Laura Rosenbury
Laura Rosenbury
Vikram Amar
Vikram Amar
Robert Ahdieh
Robert Ahdieh

Three law professors with Ivy League pedigrees are finalists for the next deanship at the University of Illinois College of Law.

They are Robert Ahdieh of Emory University School of Law, Vikram Amar of the University of California Davis School of Law and Laura Rosenbury of Washington University Law School.

Not counting interim deans, the new head administrator will be the 13th in the school’s 118-year history. The previous dean, Bruce P. Smith, resigned May 1, 2014, and returned to the school as a professor.

Ahdieh joined Emory in Atlanta in 2000 and has served as the law school’s vice dean since 2011. He was a visiting law professor at U. of I. in the spring of 2008 for a short course on federalism and American corporate law.

Other areas of practice and instruction include contracts, comparative law, emerging markets law, international trade law and Russian law.

Ahdieh said he’s seeking the chance to “be on the front lines of advancing human knowledge and of educating the next generation of lawyers and leaders,” which he called “the two missions of a great law school.”

After earning his J.D. in 1997 at Yale Law School, Ahdieh clerked for James R. Browning at the 9th U.S. Circuit Court of Appeals and spent three years as a trial attorney for the U.S. Department of Justice before beginning his teaching career at Emory.

Along with U. of I., Ahdieh’s career as a visiting law professor has included time at Georgetown, Columbia and Princeton.

In describing his approach to school leadership, Ahdieh said that he doesn’t have “much of the Al Haig gene,” referring to the famous moment in 1981 when Secretary of State Alexander Haig attempted to assert control of the White House following the assassination attempt on President Ronald Reagan.

“I don’t get that much pleasure from being in charge or running something,” Ahdieh said. “But I do get a lot of pleasure and utility from helping an institution identify and achieve its goals.”

When considering any administrative position, Ahdieh is interested in the institution’s capacity and desire to “get where it wants to get.”

“It’s still early going, but the potential that both of those things are true at Illinois makes it an attractive opportunity,” he said.

Amar is in his second period of service at UC Davis, located 15 miles west of Sacramento.
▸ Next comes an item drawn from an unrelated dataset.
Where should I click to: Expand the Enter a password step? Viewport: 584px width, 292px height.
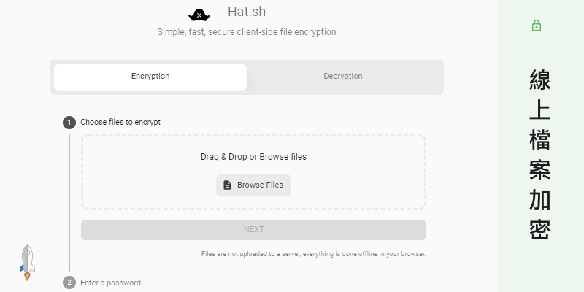[x=110, y=283]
His first ran from 1993 to 1998. He then spent nine years at the University of California Hastings College of Law in San Francisco and returned to UC Davis in 2007 as a professor of writing, constitutional law, civil and criminal procedure, remedies and local government.

He was named associate dean in 2008.

After earning his J.D. at Yale in 1988, Amar spent one year clerking for William A. Norris of the 9th U.S. Circuit Court of Appeals and another year for U.S. Supreme Court Justice Harry A. Blackmun.
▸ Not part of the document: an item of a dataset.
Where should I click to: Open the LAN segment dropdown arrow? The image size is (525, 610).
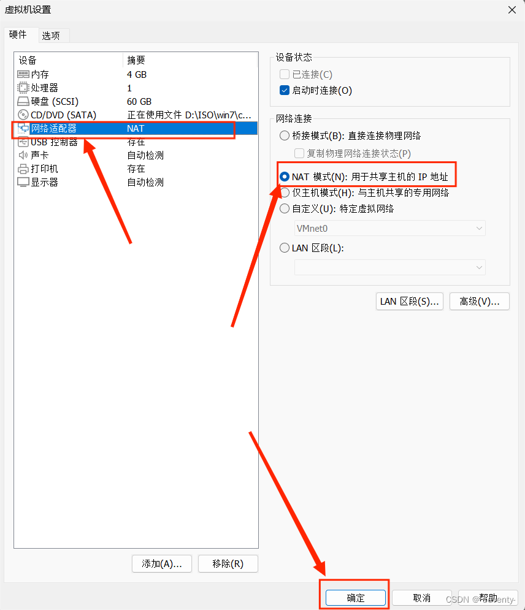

He then spent four years as an associate at the northern California offices of Gibson, Dunn & Crutcher, handling complex civil litigation and white-collar criminal litigation.

Amar declined to comment.

Rosenbury began her teaching career in 2001 as an adjunct associate professor at Fordham University School of Law in New York. She joined the faculty of Washington University in St. Louis as a full-time professor in 2002.

Her areas of instruction are employment discrimination, family law, feminist legal theory, trusts and estates, property and public law theory.

Prior to taking the full-time position in St. Louis, she was in the litigation department at Davis, Polk & Wardwell LLP, first from 1998 to 1999 and then from 2000 to 2002. In between, she clerked for then-U.S. District Court Judge Carol Bagley Amon in New York from 1997 to 1998 and for Dennis Jacobs of the 2nd U.S. Circuit Court of Appeals from 1999 to 2000.

Speaking about the potential of becoming the next dean, Rosenbury said U. of I. law has “one of the most undervalued faculties in the nation.”

Her teaching career has also included visiting professorships at Stanford Law School, University of Chicago Law School, U. of I. in the spring of 2010 and her alma mater Harvard Law School, where she earned her J.D. in 1997.

Both Rosenbury and Ahdieh are being considered for other deanships — Rosenbury with University of Florida Levin College of Law, Ahdieh with University of North Carolina School of Law.

All three candidates have completed their two-day visits to the school, meeting with a host of university and college leaders — including the provost’s office and the current dean — along with students.

The dean search is being handled by a 12-person committee, led by Ed Feser, dean of the College of Fine and Applied Arts.

Feser could not be reached for comment.

The new law dean will be one of two new full-time heads of an Illinois law school in the 2015-16 school year.

DePaul University College of Law hired Jennifer L. Rosato Perea of Northern Illinois University College of Law last month. She starts July 1.

NIU is searching for an interim dean for the next school year.

Though no start date has been set for U. of I.’s position, John D. Colombo’s contract as interim dean expires May 30. He will resume teaching in the fall.